## Problem set:
1/ According to the ProcedureVRL project description, in which directory should the downloaded model folders be placed?
2/ Write the next part of the ProcedureVRL project description, picking up after its last sentence.

Awesome

Learning Procedure-aware Video Representation from Instructional Videos and Their Narrations

This is the official PyTorch implementation of ProcedureVRL (CVPR 2023).

Learning Procedure-aware Video Representation from Instructional Videos and Their Narrations Yiwu Zhong, Licheng Yu, Yang Bai, Shangwen Li, Xueting Yan#, and Yin Li# (#co-corresponding authors) CVPR 2023

Overview

We propose a video-and-language pretraining framework for learning procedure-aware video representation from a large-scale dataset of instructional videos and their narrations, without the need for human annotations. Our method jointly learns a video encoder that captures concepts of action steps, as well as a diffusion model that reasons about the temporal dependencies among steps. The resulting representations establish new state-of-the-art results on both step classification and forecasting tasks across the major benchmarks. Besides, our model supports zero-shot inference and is capable of generating diverse step predictions.

Pretraining: Our model learns video representations that encode both action steps and their temporal ordering from large-scale unannotated instructional videos.
Zero-shot inference: Once pretrained, the learned video representations support zero-shot step classification and zero-shot step forecasting (first work), yielding multiple credible predictions.
Finetuning: Our pretrained model can be further fine-tuned with additional human annotations of target tasks, such as step classification and step forecasting.
Results: Our method demonstrates state-of-the-art results on step classification and step forecasting in both zero-shot and fine-tuning settings and across COIN and EPIC-Kitchens-100 datasets.

Updates

[06/19/2023] We released models, training code, and evaluation code for our ProcedureVRL!

Outline

Installation
Datasets
Model Zoo
Pretraining
Zero-shot Inference
Finetuning
Finetuning Evaluation
Visualization of Zero-shot Step Forecasting and Keyframe Generation
License and Contributing
Citation and Acknowledgement

Installation

Check INSTALL.md for installation instructions and environment information.

Datasets

Please use the dataset preparation instructions provided in DATASET.md.

Model Zoo

All trained models can be downloaded from this Google Drive. Please put the downloaded folders in ./exps directory. Each downloaded folder contains a trained model checkpoint that was saved in a .pyth file (e.g., our model pretrained on HowTo100M is saved at ./exps/procedurevrl-stg2/checkpoints/checkpoint_epoch_00025.pyth).

Stored data entries

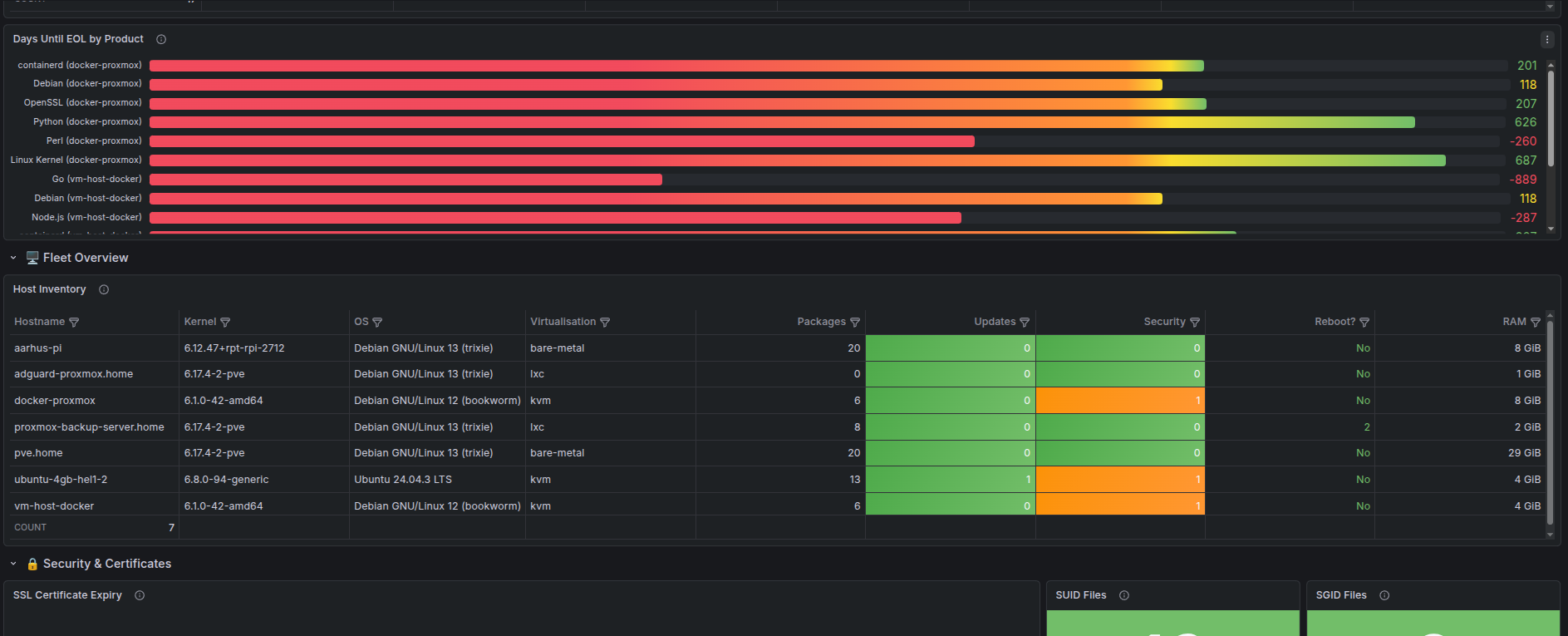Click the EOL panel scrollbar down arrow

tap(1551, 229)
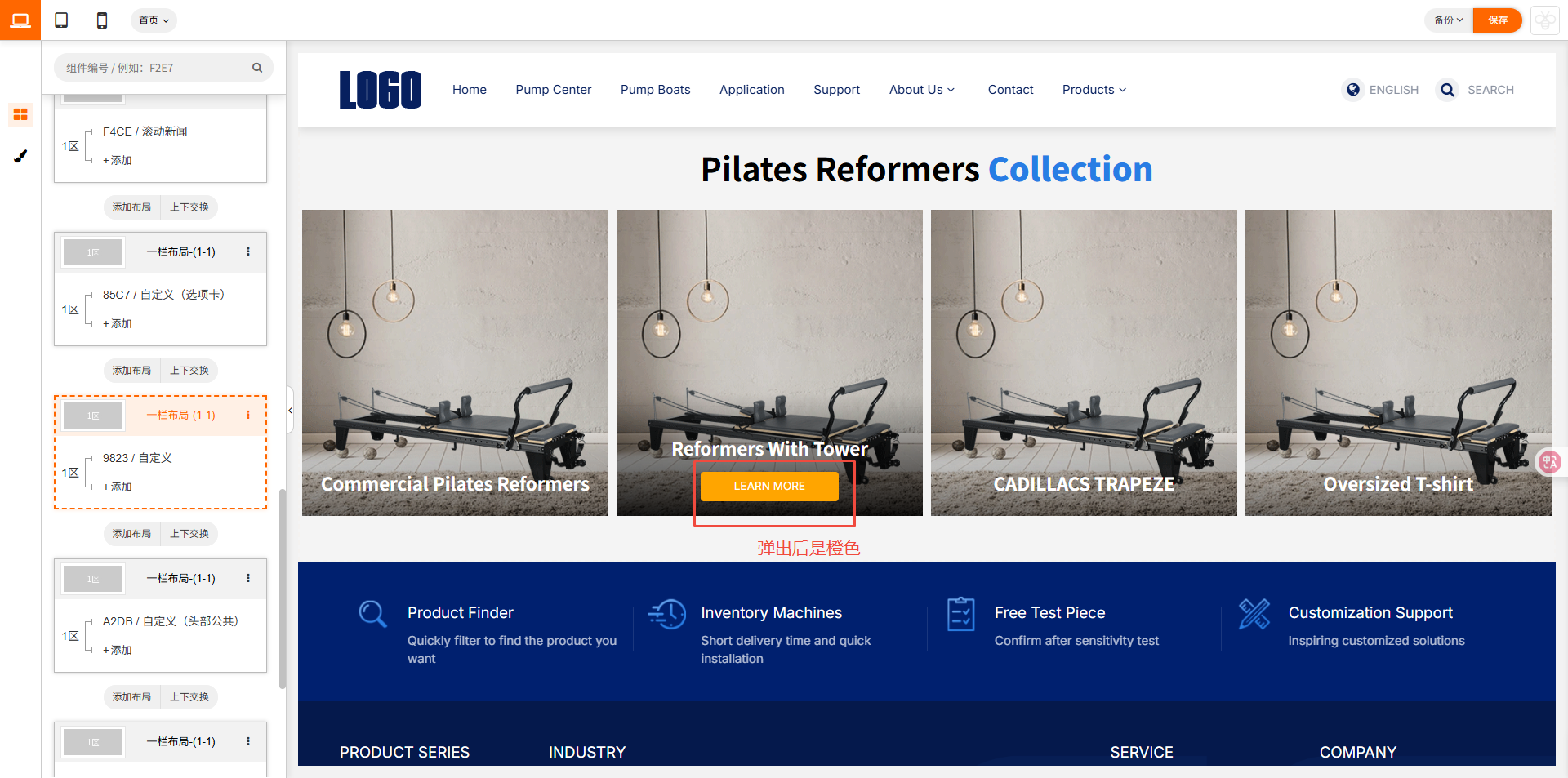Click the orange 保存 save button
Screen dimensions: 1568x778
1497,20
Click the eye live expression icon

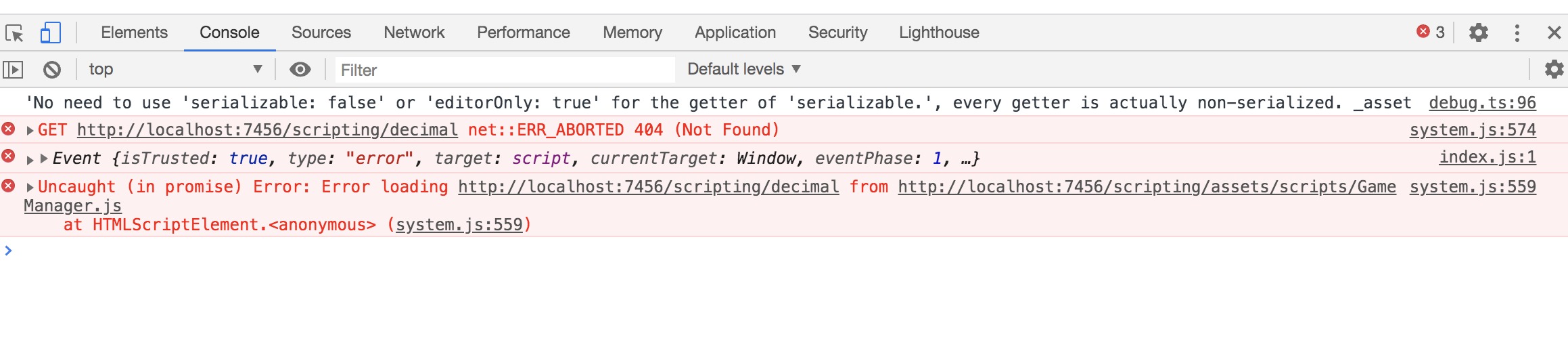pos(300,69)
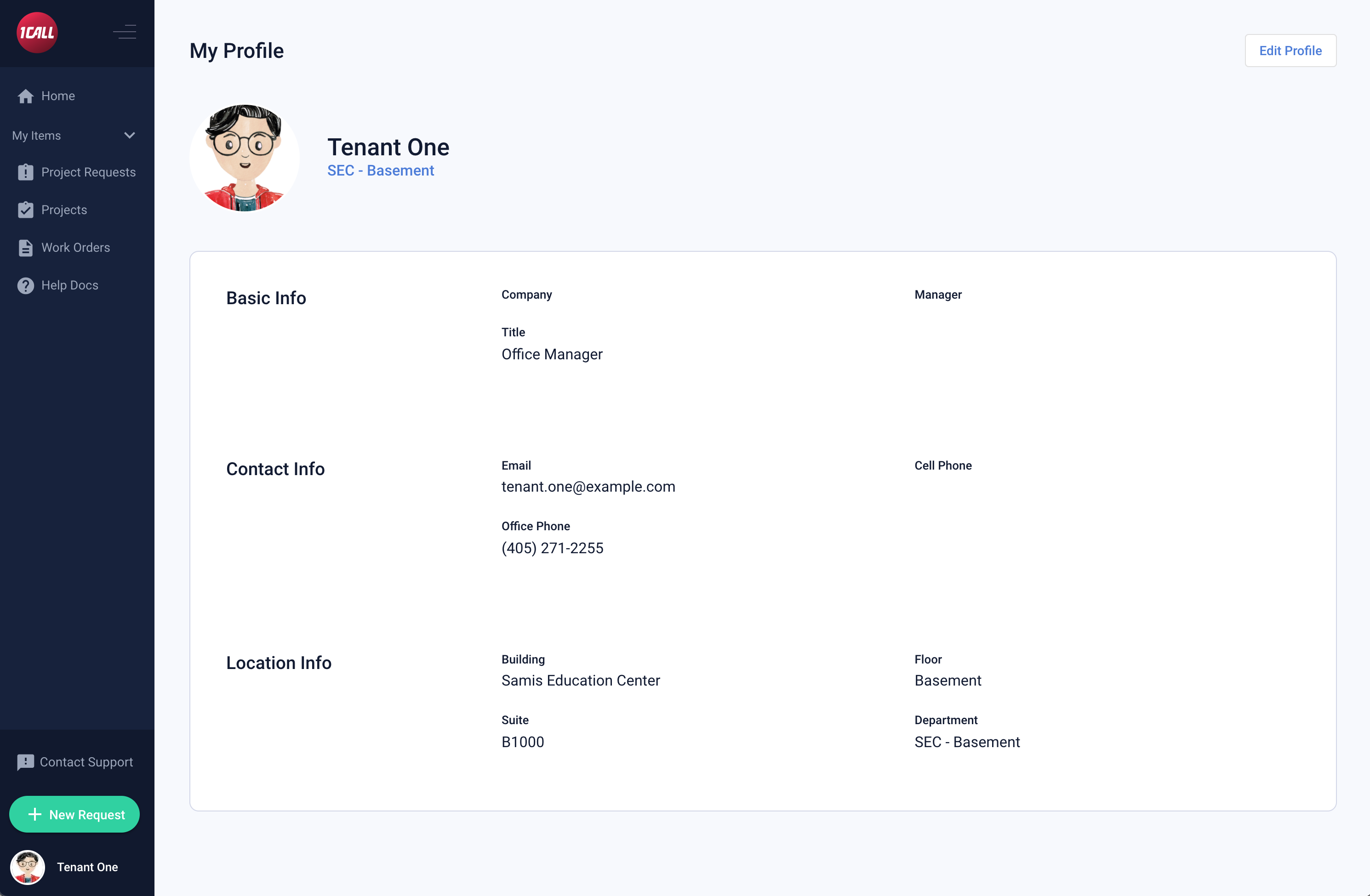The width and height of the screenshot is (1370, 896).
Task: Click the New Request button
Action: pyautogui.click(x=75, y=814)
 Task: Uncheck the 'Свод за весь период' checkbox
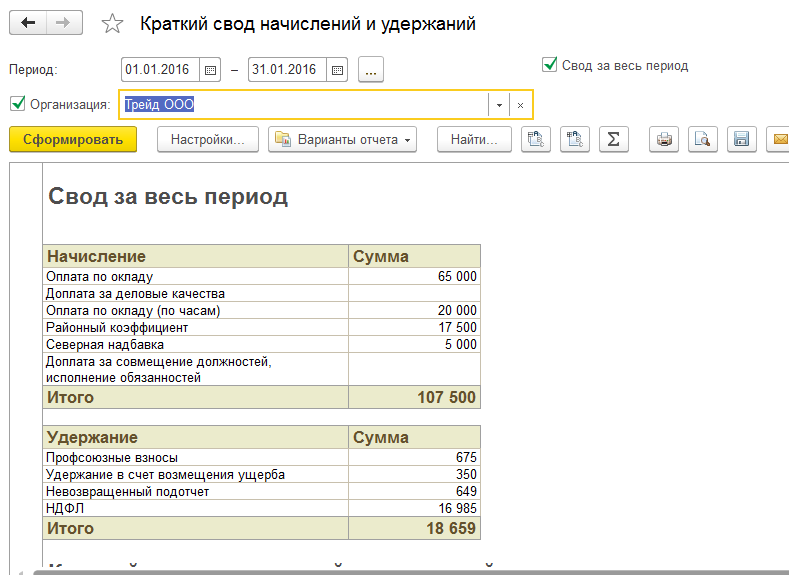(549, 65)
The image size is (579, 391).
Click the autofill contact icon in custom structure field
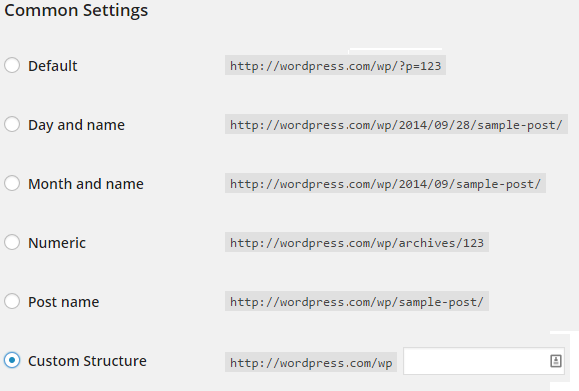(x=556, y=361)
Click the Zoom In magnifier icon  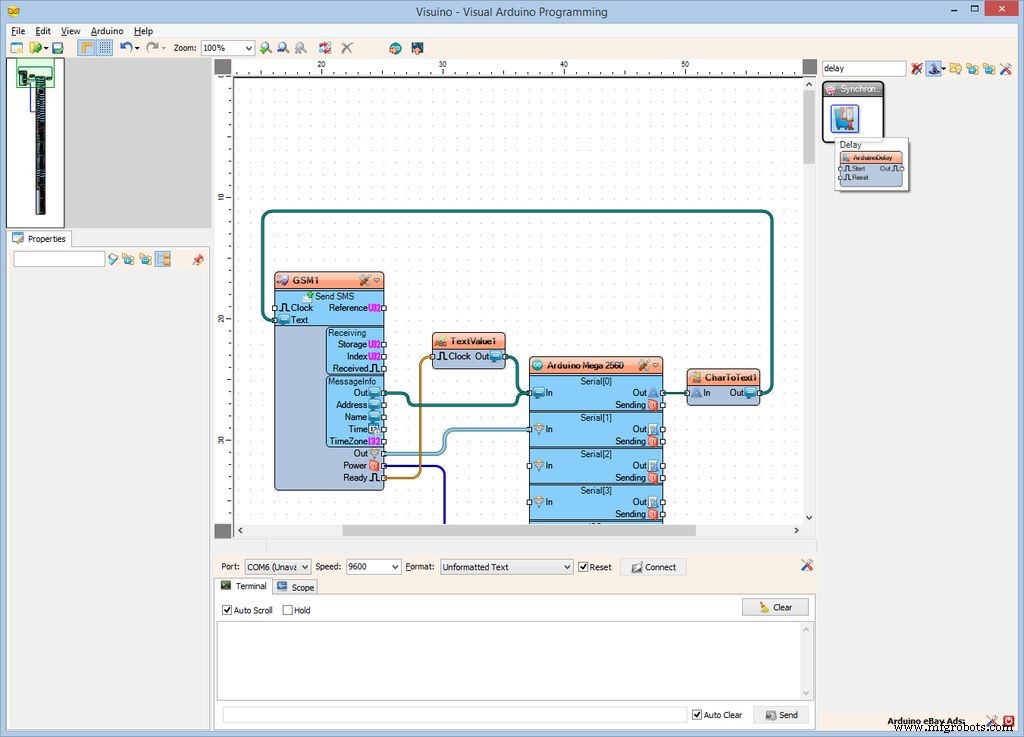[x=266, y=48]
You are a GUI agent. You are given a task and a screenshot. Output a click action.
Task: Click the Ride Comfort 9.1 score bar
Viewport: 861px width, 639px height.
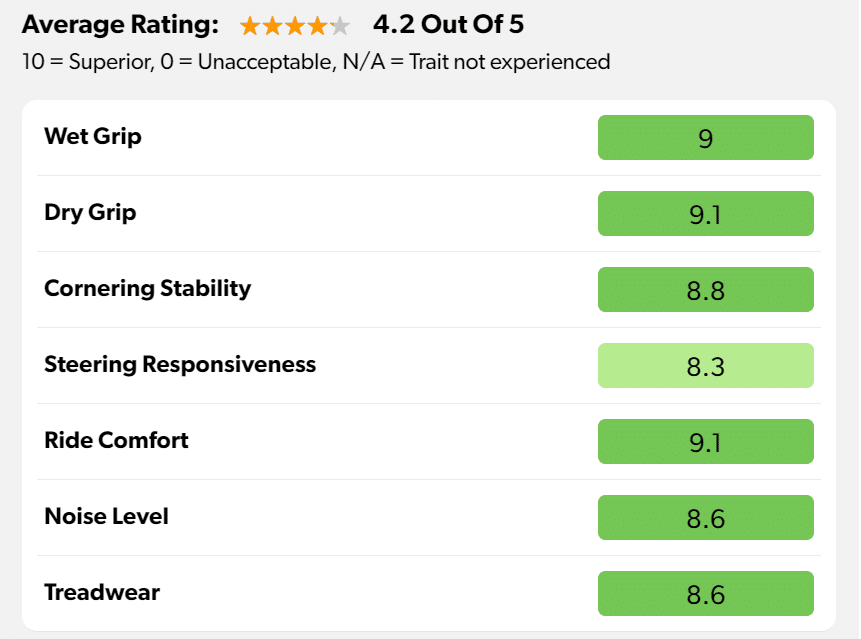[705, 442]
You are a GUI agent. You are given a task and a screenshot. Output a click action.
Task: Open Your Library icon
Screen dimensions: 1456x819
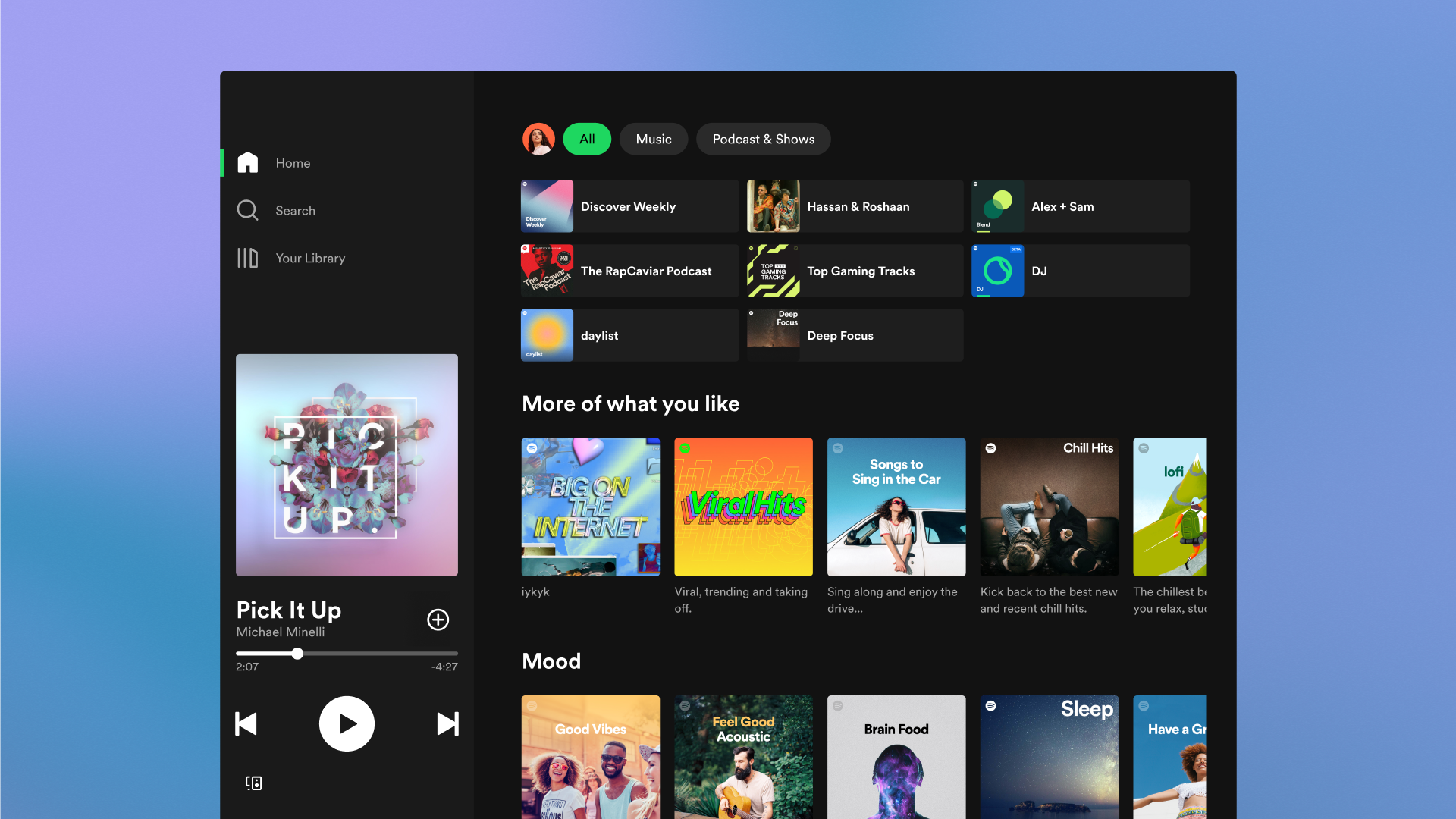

## Answers to the problems:
1/ In the ./exps directory.

2/
We provide our model pretrained on HowTo100M dataset with TimeSformer architecture for our video encoder (download link). This model achieves new state-of-the-art results in both zero-shot and finetuning settings across following benchmarks where NA suggusts that the model doesn't support such ability:

Step forecasting on COIN dataset:

Model	Pretraining Supervision	Pretraining Dataset	Zero-shot (%)	Finetuning (%)
Previous SoTA	Unsupervised: ASR + wikiHow	HowTo100M	NA	39.4
Ours	Unsupervised: ASR	HowTo100M	11.3	46.8

Step classification on COIN dataset:

Model	Pretraining Supervision	Pretraining Dataset	Zero-shot (%)	Finetuning (%)
Previous SoTA	Unsupervised: ASR + wikiHow	HowTo100M	NA	54.1
Ours	Unsupervised: ASR	HowTo100M	16.6	56.9

Procedural activity classification on COIN dataset:

Model	Pretraining Supervision	Pretraining Dataset	Finetuning (%)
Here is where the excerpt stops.